# Brief
Write the next part of the mailing-list reply on speeding up bulk element insertions in nft_set_pipapo, starting after the last line of quoted perf output.

— start of Excerpt —

Re: [PATCH nf-next 4/4] netfilter: nft_set_pipapo: speed up bulk element insertions

All of lore.kernel.org
 help / color / mirror / Atom feed

From: Stefano Brivio <sbrivio@redhat.com>
To: Florian Westphal <fw@strlen.de>
Cc: <netfilter-devel@vger.kernel.org>
Subject: Re: [PATCH nf-next 4/4] netfilter: nft_set_pipapo: speed up bulk element insertions
Date: Tue, 13 Feb 2024 14:17:53 +0100	[thread overview]
Message-ID: <20240213141753.17ef27a6@elisabeth> (raw)
In-Reply-To: <20240212100202.10116-5-fw@strlen.de>

On Mon, 12 Feb 2024 11:01:53 +0100
Florian Westphal <fw@strlen.de> wrote:

> Insertions into the set are slow when we try to add many elements.
> For 800k elements I get:
> 
> time nft -f pipapo_800k
> real    19m34.849s
> user    0m2.390s
> sys     19m12.828s

Whoops.

> perf stats:
>  --95.39%--nft_pipapo_insert
>      |--76.60%--pipapo_insert
>      |           --76.37%--pipapo_resize
>      |                     |--72.87%--memcpy_orig
>      |                     |--1.88%--__free_pages_ok
>      |                     |          --0.89%--free_tail_page_prepare
>      |                      --1.38%--kvmalloc_node
>      ..

— end of Excerpt —
— start of Source material —

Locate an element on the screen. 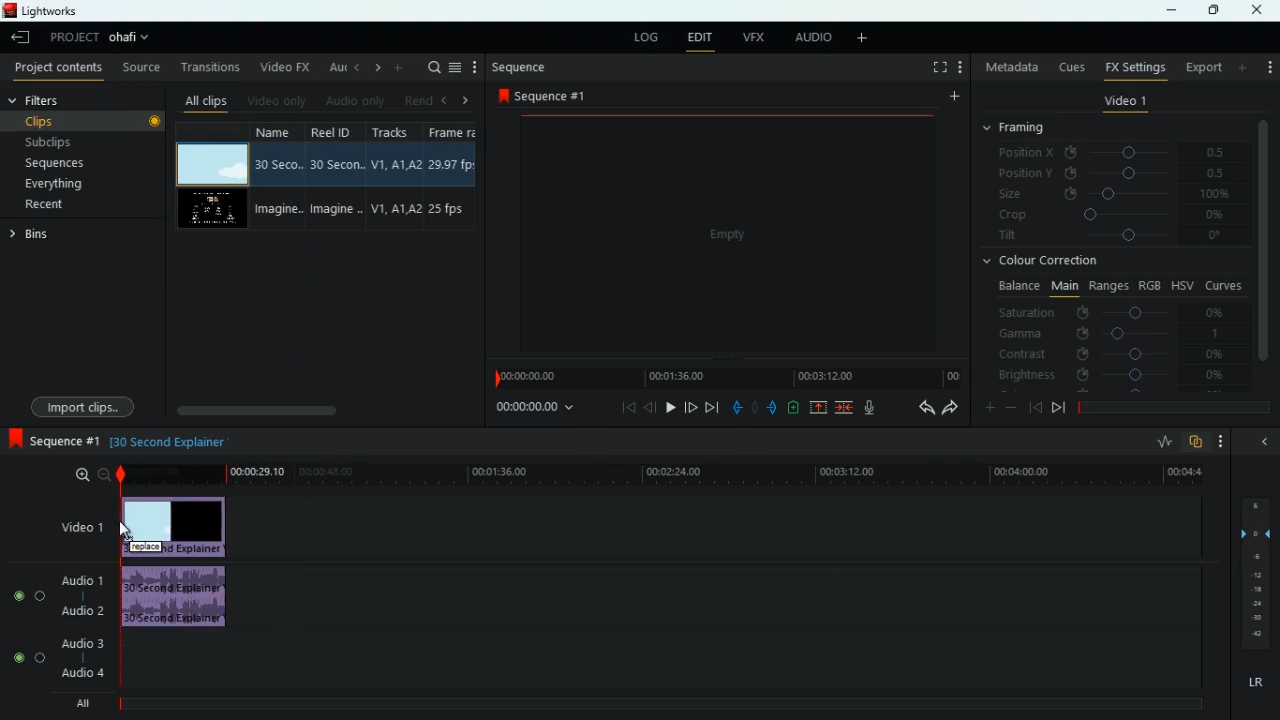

— end of Source material —

# Output of the task
>      --18.56%--pipapo_get.isra.0
>      |--13.91%--__bitmap_and
>      |--3.01%--pipapo_refill
>      |--0.81%--__kmalloc
>      |           --0.74%--__kmalloc_large_node
>      |                      --0.66%--__alloc_pages
>      ..
>      --0.52%--memset_orig
> 
> So lots of time is spent in copying exising elements to make space for
> the next one.
> 
> Instead of allocating to the exact size of the new rule count, allocate
> extra slack to reduce alloc/copy/free overhead.
> 
> After:
> time nft -f pipapo_800k
> real    1m54.110s
> user    0m2.515s
> sys     1m51.377s

That's quite an improvement, thanks for fixing this!

> 
>  --80.46%--nft_pipapo_insert
>      |--73.45%--pipapo_get.isra.0
>      |--57.63%--__bitmap_and
>      |          |--8.52%--pipapo_refill
>      |--3.45%--__kmalloc
>      |           --3.05%--__kmalloc_large_node
>      |                      --2.58%--__alloc_pages
>      --2.59%--memset_orig
>      |--6.51%--pipapo_insert
>             --5.96%--pipapo_resize
>                      |--3.63%--memcpy_orig
>                      --2.13%--kvmalloc_node
> 
> The new @rules_alloc fills a hole, so struct size doesn't go up.
> Also make it so rule removal doesn't shrink unless the free/extra space
> exceeds two pages.  This should be safe as well:
> 
> When a rule gets removed, the attempt to lower the allocated size is
> already allowed to fail.
> 
> Exception: do exact allocations as long as set is very small (less
> than one page needed).
> 
> Signed-off-by: Florian Westphal <fw@strlen.de>
> ---
>  net/netfilter/nft_set_pipapo.c | 80 +++++++++++++++++++++++++++-------
>  net/netfilter/nft_set_pipapo.h |  2 +
>  2 files changed, 67 insertions(+), 15 deletions(-)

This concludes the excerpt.